Most of Washington’s counties began their third and final tally of the governor’s race on Thursday, scrutinizing stacks of ballots by hand to see if any mistakes were made in the machine recount of some 2.9 million ballots.
With 11 of the state’s 39 counties reporting results by Thursday night, Republican Dino Rossi posted a net gain of 11 votes over Democrat Christine Gregoire.
Rossi, a former state Senate Budget Committee chairman, beat Gregoire, the state’s three-term attorney general, by 261 votes in the first count, then by 42 votes in an automatic machine recount.
Democrats are paying for a statewide hand recount that is expected to cost more than $1 million. Six counties started on Wednesday, and most of the others started on Thursday.
As of 5 p.m. Thursday, Ferry, Garfield, Grays Harbor, Jefferson, Lincoln, Mason, Pacific, Pend Oreille, Skamania and Wahkiakum counties had reported results, giving Gregoire 28 new votes and Rossi 29, while Libertarian Ruth Bennett lost two votes.
Kitsap County completed its hand recount too late on Thursday night to immediately post its results to the state Web site, www.vote.wa.gov, but The Sun of Bremerton reported that Rossi picked up a net 10 votes.
Kitsap recorded an additional 154 votes in the hand recount over what the county’s three scanners picked up in the machine recount. Rossi got 82 of those and Gregoire got 72, Kitsap County Auditor Karen Flynn said.
The county’s 10-year-old optical scan equipment failed to detect faint pencil markings on those 154 votes, county officials said.

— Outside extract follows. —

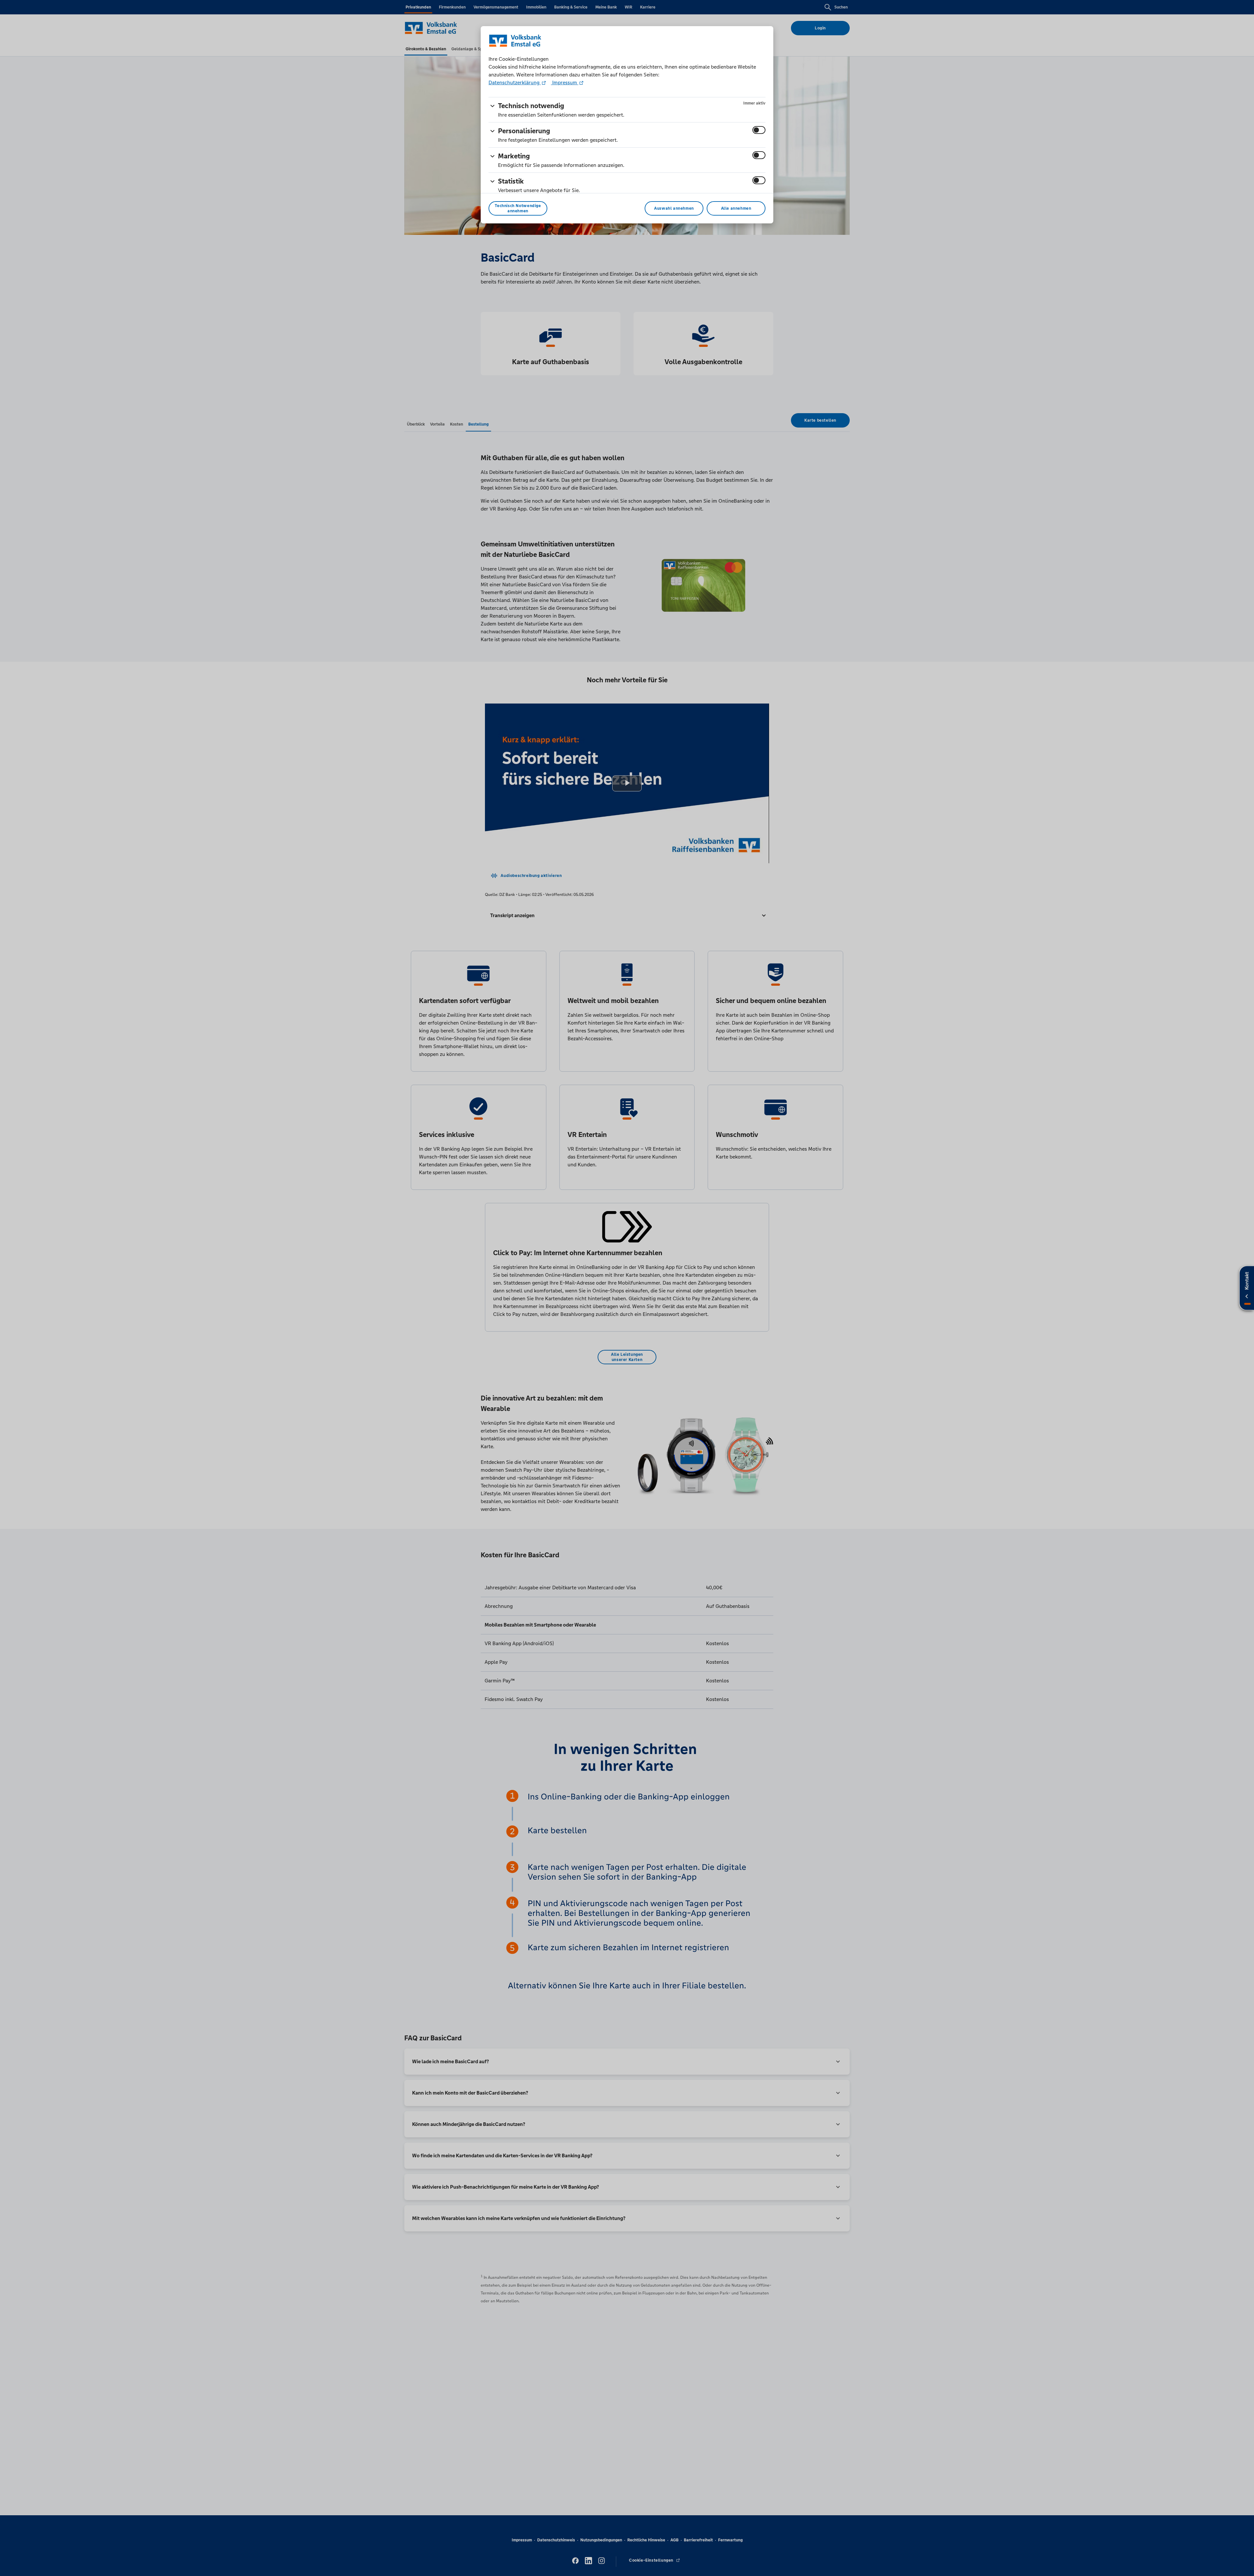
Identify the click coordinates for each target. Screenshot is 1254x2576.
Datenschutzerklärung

Election workers in King County, the state’s largest, spent a second day sorting ballots by precinct on Thursday and expected to begin the actual recount this morning, starting with votes cast at the polls. That’s expected to take several days, then absentee ballots will be recounted.
Dean Logan, the county’s elections director, said he expects the recount of nearly 900,000 votes to wrap up a few days before Christmas – unless the state Supreme Court tells counties to take a second look at ballots previously rejected by canvassing boards. If that happens, he said the recount would stretch into January.
Pierce County also spent Thursday sorting its ballots and expected to begin recounting them Monday. “This kind of work, if people get tired, mistakes happen,” Auditor Pat McCarthy said. “We can’t push people beyond an eight-hour day.”